• _STUDY MATERIAL_
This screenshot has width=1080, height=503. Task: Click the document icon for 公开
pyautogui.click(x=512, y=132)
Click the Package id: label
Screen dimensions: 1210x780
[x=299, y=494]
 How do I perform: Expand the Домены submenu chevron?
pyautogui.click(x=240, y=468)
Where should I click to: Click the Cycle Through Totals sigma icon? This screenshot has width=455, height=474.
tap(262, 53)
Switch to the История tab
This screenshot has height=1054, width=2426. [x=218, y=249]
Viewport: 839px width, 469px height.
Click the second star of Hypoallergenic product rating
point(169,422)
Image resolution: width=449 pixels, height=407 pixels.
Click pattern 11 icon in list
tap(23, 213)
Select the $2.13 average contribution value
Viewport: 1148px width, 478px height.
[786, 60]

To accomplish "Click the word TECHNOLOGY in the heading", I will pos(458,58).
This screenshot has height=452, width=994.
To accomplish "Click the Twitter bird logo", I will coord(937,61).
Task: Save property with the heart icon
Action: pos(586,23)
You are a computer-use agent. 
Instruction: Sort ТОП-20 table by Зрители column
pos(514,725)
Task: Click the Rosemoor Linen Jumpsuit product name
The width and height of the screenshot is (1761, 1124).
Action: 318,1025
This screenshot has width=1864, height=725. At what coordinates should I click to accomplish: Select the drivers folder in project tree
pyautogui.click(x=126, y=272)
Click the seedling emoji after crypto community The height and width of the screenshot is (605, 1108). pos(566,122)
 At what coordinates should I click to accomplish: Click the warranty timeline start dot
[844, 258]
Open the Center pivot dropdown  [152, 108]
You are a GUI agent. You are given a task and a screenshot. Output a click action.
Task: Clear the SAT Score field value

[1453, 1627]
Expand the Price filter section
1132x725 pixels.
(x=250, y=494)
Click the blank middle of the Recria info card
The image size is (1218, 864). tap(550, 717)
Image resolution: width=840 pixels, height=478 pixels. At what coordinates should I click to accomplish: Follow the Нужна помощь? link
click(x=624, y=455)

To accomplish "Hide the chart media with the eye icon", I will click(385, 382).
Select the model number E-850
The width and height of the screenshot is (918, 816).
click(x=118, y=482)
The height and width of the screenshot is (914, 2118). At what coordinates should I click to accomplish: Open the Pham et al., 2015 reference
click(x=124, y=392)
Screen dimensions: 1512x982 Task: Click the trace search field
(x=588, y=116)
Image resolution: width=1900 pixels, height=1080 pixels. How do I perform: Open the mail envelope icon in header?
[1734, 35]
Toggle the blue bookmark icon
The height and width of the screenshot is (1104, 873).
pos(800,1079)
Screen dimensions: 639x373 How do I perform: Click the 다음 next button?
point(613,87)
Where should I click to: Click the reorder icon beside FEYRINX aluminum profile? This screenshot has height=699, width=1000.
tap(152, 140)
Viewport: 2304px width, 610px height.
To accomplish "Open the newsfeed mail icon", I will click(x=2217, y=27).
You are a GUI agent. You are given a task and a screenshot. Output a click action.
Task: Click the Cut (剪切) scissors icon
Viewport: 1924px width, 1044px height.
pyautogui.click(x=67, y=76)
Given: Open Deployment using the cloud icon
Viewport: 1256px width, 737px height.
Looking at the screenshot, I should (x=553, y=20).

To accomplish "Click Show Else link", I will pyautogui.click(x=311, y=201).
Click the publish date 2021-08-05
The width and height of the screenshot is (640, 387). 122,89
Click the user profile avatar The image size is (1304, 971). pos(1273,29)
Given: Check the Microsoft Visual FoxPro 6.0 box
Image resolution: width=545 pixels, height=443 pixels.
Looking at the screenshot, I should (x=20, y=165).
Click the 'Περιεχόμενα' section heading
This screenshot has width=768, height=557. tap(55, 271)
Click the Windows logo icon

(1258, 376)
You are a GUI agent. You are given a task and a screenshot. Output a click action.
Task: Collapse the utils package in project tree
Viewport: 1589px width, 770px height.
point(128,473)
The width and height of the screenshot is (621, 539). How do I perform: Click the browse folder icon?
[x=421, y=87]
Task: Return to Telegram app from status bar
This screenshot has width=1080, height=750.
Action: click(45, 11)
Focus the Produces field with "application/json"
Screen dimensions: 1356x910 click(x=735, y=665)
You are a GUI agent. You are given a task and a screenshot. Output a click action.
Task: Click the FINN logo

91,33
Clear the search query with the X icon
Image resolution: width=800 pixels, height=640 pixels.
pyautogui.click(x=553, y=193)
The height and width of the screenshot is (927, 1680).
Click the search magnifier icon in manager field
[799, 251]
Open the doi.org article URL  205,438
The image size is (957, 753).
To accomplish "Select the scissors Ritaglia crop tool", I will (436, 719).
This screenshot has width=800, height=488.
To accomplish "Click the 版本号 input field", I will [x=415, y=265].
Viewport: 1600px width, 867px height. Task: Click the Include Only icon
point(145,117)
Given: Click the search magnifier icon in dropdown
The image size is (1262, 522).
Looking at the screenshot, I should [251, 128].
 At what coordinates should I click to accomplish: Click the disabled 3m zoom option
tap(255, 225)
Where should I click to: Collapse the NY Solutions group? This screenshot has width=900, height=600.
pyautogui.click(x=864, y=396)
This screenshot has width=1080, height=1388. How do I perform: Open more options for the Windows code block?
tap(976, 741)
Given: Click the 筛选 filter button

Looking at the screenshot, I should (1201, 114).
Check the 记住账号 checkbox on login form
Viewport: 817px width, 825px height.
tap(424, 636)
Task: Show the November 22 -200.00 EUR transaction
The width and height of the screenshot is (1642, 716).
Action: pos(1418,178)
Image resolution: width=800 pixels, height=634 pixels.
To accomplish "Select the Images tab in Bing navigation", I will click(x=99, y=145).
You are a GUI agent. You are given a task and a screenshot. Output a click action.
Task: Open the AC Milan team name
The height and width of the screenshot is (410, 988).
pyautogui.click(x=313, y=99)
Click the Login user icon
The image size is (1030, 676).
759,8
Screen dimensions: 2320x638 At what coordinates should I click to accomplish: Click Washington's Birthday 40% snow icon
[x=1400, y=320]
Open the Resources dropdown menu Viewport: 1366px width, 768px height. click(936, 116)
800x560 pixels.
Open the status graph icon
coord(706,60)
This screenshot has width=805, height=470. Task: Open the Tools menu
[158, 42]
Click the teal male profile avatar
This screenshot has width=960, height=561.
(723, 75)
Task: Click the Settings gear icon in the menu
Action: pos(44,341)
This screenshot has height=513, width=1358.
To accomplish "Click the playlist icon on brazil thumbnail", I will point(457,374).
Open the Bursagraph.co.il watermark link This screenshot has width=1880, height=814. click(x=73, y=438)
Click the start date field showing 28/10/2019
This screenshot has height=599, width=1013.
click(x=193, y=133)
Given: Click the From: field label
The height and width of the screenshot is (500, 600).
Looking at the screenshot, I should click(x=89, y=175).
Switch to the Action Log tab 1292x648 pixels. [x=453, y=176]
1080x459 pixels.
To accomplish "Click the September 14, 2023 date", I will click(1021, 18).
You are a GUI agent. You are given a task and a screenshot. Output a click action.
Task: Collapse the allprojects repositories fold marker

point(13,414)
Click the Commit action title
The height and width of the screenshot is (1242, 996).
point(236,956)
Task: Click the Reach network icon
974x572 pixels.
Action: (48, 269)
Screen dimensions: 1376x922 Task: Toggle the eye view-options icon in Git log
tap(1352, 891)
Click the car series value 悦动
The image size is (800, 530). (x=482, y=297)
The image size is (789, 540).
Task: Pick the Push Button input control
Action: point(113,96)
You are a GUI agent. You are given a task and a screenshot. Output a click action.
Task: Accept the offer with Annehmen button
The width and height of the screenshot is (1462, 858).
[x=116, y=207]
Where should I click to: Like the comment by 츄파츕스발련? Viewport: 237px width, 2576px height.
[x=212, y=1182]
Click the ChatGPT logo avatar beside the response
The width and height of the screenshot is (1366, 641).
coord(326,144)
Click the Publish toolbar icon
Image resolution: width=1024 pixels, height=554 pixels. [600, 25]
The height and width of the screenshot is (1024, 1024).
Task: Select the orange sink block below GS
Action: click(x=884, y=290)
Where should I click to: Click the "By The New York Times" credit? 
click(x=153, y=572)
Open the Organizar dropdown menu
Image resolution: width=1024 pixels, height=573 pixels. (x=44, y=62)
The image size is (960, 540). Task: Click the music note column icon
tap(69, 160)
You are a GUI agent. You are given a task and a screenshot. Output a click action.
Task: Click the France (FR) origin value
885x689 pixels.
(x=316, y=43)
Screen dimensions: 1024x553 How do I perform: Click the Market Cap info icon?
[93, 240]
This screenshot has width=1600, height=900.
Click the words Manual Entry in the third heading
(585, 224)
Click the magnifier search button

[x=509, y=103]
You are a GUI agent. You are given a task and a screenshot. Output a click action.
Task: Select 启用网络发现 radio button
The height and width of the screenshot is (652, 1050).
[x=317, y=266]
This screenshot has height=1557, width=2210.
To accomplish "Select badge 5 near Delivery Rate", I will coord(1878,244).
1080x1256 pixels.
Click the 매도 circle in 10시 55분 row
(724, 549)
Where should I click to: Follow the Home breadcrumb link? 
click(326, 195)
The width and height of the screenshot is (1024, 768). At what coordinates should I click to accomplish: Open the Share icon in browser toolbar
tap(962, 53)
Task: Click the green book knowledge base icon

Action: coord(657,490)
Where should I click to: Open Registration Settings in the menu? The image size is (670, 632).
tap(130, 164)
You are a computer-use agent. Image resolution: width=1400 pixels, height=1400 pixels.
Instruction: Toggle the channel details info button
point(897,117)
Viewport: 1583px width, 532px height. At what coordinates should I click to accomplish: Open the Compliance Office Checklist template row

• _WHAT YOU HAVE TO DO_
Set down each line of the material verbatim, from the first line through the line that contains "Viewport: 839px width, 469px height.".

• _RESULT_
This screenshot has width=1080, height=503. Task: Click the document icon for 公开
pyautogui.click(x=512, y=132)
Click the Package id: label
Screen dimensions: 1210x780
[x=299, y=494]
 How do I perform: Expand the Домены submenu chevron?
pyautogui.click(x=240, y=468)
Where should I click to: Click the Cycle Through Totals sigma icon? This screenshot has width=455, height=474.
tap(262, 53)
Switch to the История tab
This screenshot has height=1054, width=2426. [x=218, y=249]
Viewport: 839px width, 469px height.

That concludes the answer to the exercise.